■ DATA SHOWN ■
==================================================
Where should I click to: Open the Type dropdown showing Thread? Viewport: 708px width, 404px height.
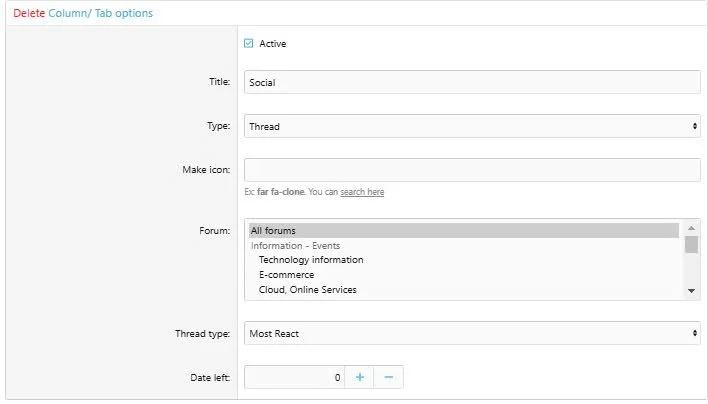click(x=472, y=126)
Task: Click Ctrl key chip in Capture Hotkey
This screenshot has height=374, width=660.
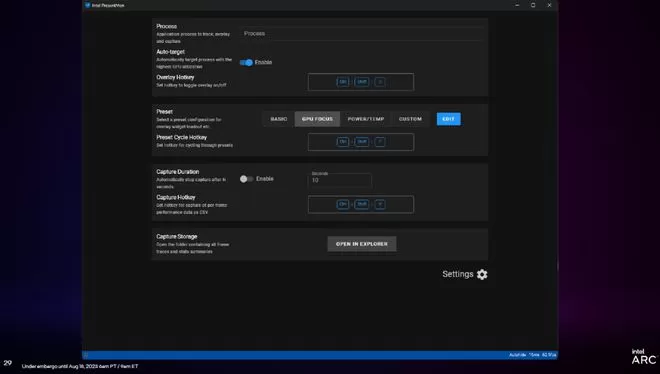Action: coord(343,204)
==================================================
■ WHAT YOU HAVE TO DO ■
Word for word, repeat all of the entries above, leaving out the pictures.

■ TASK RESULT ■
Where should I click to: Open the Type dropdown showing Thread? Viewport: 708px width, 404px height.
click(x=472, y=126)
Task: Click Ctrl key chip in Capture Hotkey
This screenshot has height=374, width=660.
Action: coord(343,204)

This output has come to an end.